Provided passage =
________
We are talking about the need for power-building work amid urgent crises precisely because these crises are the result of neglecting this long-arc work. We don’t have to look far for proof. In 2010, conservatives consolidated power in state legislatures because many in the progressive movement believed President Barack Obama would solve all of our nation’s problems. When the progressive movement ignores states, conservatives exploit state legislatures to roll back our rights and freedoms and entrench the systems that divide the many for the profit of the few. We forget this lesson at our own peril—and we will find ourselves with another divisive demagogue in the White House soon if we don’t focus on power building in the states.
In the 2021 legislative sessions, Republicans will control 61 chambers to the Democrats’ 37. This outcome isn’t the result of a single campaign cycle, but rather the direct, desired result of decades of work from conservative powers and special interest groups to use strategic racism to divide working Americans for partisan gain; to make it harder—especially for Black, brown, and Indigenous Americans—to vote; and to draw maps that allow politicians to choose their voters. As a result, we have outcomes like Wisconsin, where Joe Biden won 49.6% of the vote but Republicans retained 61% of all state legislative seats.
________
Entries supplied =
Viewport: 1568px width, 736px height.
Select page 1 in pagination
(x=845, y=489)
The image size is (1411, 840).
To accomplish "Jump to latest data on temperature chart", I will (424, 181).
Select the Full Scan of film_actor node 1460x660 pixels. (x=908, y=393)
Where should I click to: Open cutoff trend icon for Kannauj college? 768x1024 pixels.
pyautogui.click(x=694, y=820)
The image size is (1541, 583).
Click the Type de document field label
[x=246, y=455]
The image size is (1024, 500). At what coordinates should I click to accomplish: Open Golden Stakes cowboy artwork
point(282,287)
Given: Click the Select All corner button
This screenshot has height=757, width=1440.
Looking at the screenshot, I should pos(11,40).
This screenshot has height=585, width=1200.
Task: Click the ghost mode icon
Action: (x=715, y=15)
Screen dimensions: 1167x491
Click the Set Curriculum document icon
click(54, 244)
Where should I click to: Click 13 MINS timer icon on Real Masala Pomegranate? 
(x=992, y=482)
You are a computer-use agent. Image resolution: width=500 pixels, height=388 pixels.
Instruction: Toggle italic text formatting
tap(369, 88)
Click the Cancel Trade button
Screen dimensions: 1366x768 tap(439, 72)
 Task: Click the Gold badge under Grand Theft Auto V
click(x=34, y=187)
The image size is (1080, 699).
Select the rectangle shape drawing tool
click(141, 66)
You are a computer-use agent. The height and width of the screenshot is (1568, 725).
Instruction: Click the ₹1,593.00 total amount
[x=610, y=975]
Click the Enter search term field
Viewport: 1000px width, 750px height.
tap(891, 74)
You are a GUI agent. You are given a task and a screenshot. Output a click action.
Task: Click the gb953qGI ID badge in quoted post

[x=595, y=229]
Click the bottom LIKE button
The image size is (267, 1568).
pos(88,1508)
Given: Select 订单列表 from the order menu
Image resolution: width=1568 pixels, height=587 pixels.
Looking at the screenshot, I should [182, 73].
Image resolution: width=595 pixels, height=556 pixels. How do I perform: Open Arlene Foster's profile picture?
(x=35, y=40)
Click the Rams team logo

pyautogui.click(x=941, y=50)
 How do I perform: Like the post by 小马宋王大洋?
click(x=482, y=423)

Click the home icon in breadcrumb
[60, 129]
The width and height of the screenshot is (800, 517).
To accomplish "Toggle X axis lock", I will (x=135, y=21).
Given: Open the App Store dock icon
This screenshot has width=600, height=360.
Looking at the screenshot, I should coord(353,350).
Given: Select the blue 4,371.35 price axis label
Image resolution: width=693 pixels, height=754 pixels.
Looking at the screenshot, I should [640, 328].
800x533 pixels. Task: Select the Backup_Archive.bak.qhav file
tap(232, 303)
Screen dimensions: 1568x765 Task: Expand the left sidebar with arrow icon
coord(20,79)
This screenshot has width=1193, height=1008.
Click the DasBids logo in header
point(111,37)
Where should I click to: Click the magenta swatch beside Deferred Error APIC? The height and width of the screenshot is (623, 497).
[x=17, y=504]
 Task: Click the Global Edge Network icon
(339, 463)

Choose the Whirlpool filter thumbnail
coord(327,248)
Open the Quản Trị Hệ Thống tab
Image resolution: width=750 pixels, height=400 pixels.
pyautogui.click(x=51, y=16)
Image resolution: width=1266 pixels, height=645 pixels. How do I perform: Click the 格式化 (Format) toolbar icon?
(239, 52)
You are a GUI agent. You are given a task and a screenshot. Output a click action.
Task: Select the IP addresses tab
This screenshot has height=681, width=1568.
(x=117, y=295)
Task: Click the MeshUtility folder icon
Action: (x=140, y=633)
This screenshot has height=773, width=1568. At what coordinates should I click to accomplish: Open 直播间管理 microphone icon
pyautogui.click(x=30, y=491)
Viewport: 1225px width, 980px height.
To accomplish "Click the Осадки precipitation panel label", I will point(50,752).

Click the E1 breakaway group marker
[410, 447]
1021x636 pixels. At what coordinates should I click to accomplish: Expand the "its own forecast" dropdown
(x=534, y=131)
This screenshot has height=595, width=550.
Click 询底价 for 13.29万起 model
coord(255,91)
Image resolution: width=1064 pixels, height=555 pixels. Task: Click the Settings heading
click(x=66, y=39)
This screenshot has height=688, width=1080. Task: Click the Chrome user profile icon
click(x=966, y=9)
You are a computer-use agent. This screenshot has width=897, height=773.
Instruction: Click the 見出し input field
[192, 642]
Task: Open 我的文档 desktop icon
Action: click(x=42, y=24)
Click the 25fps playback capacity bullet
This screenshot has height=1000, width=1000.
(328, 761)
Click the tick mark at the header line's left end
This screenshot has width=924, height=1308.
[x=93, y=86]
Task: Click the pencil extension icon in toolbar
________
Required actions =
A. According to the passage on state power building, how many chambers will Republicans control in the 2021 legislative sessions?
B. The passage on state power building says decades of work by conservative powers and special interest groups were meant to achieve several things. List all of them.
C. Continue the passage on state power building from where it stops.

Answers provided =
A. 61

B.
- Using strategic racism to divide working Americans for partisan gain
- Making it harder to vote, especially for Black, brown, and Indigenous Americans
- Drawing maps that allow politicians to choose their voters

C.
State legislators need to publicly and aggressively contend with race and racism, or the chasm will continue to grow larger. And we need every person in this country to recommit to changing public policy from the states outward, not as an afterthought to what’s happening in the White House. We need the progressive movement, organizers, and concerned citizens to know their state legislators, to be aware of the public policy fights going on in the state capitol, and to get engaged. We need people to understand that the average state legislator earns $38,000 a year, has little or no paid staff, and must navigate complicated policymaking processes for hundreds of laws, all while outnumbered by hundreds of corporate lobbyists. Contact your representatives, get involved, and support legislators that are fighting for the issues that matter to you.
Despite the unprecedented challenges of these times, legislators and the people they represent must meet this moment with historic levels of coordination, vision, courage, and grit. More than ever, the people of the United States are seeking a path to build a healthy, prosperous, and equitable future—and we know that this path runs through the states. Together, we can create the democracy each of us deserves, where every one of us helps build our daily reality. Democracy does not end or begin on Election Day.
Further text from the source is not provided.